# Texto citado
>>

Un fin de semana, ocho instantes de maternidad

Pintura de Joan Miro habla también sobre la maternidad
Joan Miró
  1. El brazo de la bebé ya no sale por la manga. Es muy angosta. Hace dos semanas el vestido le quedaba bien. Le hago daño. Sus alaridos resuenan en el cambiador del centro comercial. Hay que romper el vestido, reventar los hilos rojos y blancos.
  2. El niño lanza un pedazo de pan al café que acabo de pedir. Mira cómo nada, mamá. El niño lanza un pedazo de pan al lago. Mira cómo se lo comen los peces, mamá. Miro nerviosa alrededor.
  3. La mano pequeña del niño aprieta el tubo de crema antipañalitis. La crema se pega en sus dedos, se derrama y mancha el tendido de la cama.
  4. El llanto de la bebé no me deja encontrar el jean bajo las montañas de ropa tirada. Paso minutos y minutos dando vueltas por el clóset, pisando los escombros del día.
  5. Mamá, cárgame, cárgame. ¿Qué me das? Un beso.
  6. El niño me pide que le vuelva a contar la historia del insecto-mariposa-murciélago-que-tiene-pico-y-vive- en-el-árbol.
  7. En la bañera caben los dos. Conversan por primera vez. Sonríen y luego lloran.
  8. El niño se recuesta en el mueble del balcón de los abuelos, pronto llegará el atardecer. Deja salir un suspiro: Voy a disfrutar el día, dice.

¿Dónde están mis palabras?

Desde hace dos semanas el piso de mi casa está lleno de palabras regadas por ahí, también los baños y las camas con sus sábanas destendidas. Gabriel las va dejando, salen de su boca la  primera vez con algo de dificultad y luego terminan aportando al caos de desorden que ya es el apartamento. Pollo, papá, humo, gato, Baldo (el nombre del gato), zapato, media. Hace unos días salió de paseo con Adri, la niñera y al regresar, apenas abrí la puerta, me miró y me dijo: ¡Mamá, driiilo! Adriana me explicó que habían encontrado un grillo en las escaleras de la portería, ¡driiillo! repitió él. Es curioso porque mientras Gabriel descubre las palabras dormidas en su lengua, yo en cambio lucho con ellas. 

¿Dónde están mis palabras? ¿en qué parte del cuerpo? me pregunto toda la semana. Primero pienso en mencionar una parte bien inusual para sonar más sofisticada, como el riñón o las venas; luego una bien inocente, bien Sylvia Plath, como la punta de la nariz; luego pienso a la practicidad, ellas seguro están en la punta de los dedos, en las uñas, en el cerebro. Luego me canso porque no sé y me voy a dormir, y cuando me despierto y me paro de la cama, tropiezo con la últimas palabras que derramó Gabriel, casi me caigo por culpa de “ardilla” y me aporreo el dedito gordo con “huevo”. Cansada de este mal dormir desde que soy mamá, me levanto a recogerlas.

<<

# Objetivo A
Por favor, pasa a una tabla Markdown las líneas del listado desde la que contiene "Open the calendar picker for Дата field" hasta la que contiene "pos(202,85)", ambas incluidas, sin las líneas en blanco. Usa las columnas Fila, con el número de fila, y Línea.
El texto y el listado no tienen relación entre sí.

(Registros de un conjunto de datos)
>>

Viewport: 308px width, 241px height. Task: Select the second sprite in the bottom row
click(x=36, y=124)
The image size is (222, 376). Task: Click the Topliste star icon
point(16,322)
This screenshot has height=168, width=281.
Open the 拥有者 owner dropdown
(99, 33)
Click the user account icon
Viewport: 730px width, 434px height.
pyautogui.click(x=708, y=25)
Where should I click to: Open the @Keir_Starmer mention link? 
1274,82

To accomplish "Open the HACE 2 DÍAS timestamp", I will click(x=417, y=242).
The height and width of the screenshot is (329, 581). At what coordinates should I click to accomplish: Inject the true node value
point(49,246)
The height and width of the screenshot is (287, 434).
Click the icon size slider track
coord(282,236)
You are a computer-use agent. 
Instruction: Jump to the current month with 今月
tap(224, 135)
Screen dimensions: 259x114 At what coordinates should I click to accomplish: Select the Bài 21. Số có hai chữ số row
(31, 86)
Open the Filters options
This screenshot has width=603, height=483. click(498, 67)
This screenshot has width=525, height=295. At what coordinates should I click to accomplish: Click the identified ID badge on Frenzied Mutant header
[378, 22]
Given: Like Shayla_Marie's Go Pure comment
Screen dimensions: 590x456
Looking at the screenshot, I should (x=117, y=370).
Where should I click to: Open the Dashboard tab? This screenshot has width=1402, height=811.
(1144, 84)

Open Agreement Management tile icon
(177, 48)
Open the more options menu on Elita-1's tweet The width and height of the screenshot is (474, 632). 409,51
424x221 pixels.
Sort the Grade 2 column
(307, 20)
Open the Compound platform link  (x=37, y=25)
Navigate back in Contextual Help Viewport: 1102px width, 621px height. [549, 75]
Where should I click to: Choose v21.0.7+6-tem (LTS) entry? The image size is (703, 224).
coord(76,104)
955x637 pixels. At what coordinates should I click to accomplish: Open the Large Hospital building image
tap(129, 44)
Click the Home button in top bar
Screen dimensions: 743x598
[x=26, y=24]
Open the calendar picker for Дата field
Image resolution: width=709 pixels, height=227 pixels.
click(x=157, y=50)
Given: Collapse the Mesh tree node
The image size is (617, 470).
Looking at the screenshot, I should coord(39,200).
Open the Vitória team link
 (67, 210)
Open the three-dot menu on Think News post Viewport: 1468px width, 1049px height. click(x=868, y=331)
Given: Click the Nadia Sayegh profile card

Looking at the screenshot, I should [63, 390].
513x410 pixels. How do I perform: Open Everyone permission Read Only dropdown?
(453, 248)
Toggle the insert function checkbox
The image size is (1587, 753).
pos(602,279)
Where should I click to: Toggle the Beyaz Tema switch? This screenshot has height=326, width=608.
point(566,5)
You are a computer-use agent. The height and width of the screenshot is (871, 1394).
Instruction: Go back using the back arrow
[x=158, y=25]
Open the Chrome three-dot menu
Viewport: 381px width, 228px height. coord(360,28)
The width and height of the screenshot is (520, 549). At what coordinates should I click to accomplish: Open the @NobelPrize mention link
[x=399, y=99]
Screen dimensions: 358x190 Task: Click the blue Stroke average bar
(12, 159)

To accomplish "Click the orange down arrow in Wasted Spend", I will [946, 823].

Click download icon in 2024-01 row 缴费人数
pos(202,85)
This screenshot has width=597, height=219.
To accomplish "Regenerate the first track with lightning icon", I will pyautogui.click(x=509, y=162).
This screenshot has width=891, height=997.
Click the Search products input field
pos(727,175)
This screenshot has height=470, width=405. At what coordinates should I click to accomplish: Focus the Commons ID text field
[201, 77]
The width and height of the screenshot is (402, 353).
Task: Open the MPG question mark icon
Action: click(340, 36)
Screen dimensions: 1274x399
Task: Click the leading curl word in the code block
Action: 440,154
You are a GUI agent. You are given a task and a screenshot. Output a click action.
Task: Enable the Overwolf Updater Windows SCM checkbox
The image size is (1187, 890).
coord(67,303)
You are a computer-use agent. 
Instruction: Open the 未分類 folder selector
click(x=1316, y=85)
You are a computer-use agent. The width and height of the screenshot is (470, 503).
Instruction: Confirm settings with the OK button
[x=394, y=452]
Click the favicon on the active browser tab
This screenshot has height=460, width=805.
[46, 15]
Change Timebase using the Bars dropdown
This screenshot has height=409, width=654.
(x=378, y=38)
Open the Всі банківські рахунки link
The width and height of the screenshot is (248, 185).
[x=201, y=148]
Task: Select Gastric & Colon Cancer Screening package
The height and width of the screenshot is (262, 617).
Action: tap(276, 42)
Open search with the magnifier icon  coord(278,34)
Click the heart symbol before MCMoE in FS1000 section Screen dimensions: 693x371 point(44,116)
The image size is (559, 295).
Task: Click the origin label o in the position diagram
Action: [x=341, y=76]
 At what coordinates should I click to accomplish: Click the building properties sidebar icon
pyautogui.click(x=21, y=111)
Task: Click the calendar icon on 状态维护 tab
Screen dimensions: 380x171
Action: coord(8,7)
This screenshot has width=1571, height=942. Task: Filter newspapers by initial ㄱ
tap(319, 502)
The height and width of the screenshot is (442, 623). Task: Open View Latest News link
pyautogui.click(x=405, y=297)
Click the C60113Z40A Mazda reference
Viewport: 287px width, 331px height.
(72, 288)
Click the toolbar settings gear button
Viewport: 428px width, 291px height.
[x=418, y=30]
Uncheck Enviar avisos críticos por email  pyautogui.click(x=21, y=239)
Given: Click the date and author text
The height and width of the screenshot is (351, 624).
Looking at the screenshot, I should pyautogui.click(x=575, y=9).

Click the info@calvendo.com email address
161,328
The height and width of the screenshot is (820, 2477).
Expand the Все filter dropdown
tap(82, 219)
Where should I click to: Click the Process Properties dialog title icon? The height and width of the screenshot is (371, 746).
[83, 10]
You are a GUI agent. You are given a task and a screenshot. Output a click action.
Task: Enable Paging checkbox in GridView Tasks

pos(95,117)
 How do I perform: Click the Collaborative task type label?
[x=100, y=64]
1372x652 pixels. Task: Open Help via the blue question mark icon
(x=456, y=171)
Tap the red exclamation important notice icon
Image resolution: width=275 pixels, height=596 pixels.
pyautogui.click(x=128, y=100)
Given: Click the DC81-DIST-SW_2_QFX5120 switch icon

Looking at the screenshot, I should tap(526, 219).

<<

# Objetivo B
En el texto sobre la maternidad, ¿por qué piensa la narradora en mencionar primero una parte del cuerpo inusual, como el riñón o las venas?

# Resultado correcto A
| Fila | Línea |
|---|---|
| 1 | Open the calendar picker for Дата field |
| 2 | Image resolution: width=709 pixels, height=227 pixels. |
| 3 | click(x=157, y=50) |
| 4 | Given: Collapse the Mesh tree node |
| 5 | The image size is (617, 470). |
| 6 | Looking at the screenshot, I should coord(39,200). |
| 7 | Open the Vitória team link |
| 8 |  (67, 210) |
| 9 | Open the three-dot menu on Think News post Viewport: 1468px width, 1049px height. click(x=868, y=331) |
| 10 | Given: Click the Nadia Sayegh profile card |
| 11 | Looking at the screenshot, I should [63, 390]. |
| 12 | 513x410 pixels. How do I perform: Open Everyone permission Read Only dropdown? |
| 13 | (453, 248) |
| 14 | Toggle the insert function checkbox |
| 15 | The image size is (1587, 753). |
| 16 | pos(602,279) |
| 17 | Where should I click to: Toggle the Beyaz Tema switch? This screenshot has height=326, width=608. |
| 18 | point(566,5) |
| 19 | You are a computer-use agent. The height and width of the screenshot is (871, 1394). |
| 20 | Instruction: Go back using the back arrow |
| 21 | [x=158, y=25] |
| 22 | Open the Chrome three-dot menu |
| 23 | Viewport: 381px width, 228px height. coord(360,28) |
| 24 | The width and height of the screenshot is (520, 549). At what coordinates should I click to accomplish: Open the @NobelPrize mention link |
| 25 | [x=399, y=99] |
| 26 | Screen dimensions: 358x190 Task: Click the blue Stroke average bar |
| 27 | (12, 159) |
| 28 | To accomplish "Click the orange down arrow in Wasted Spend", I will [946, 823]. |
| 29 | Click download icon in 2024-01 row 缴费人数 |
| 30 | pos(202,85) |

# Resultado correcto B
Quería sonar más sofisticada.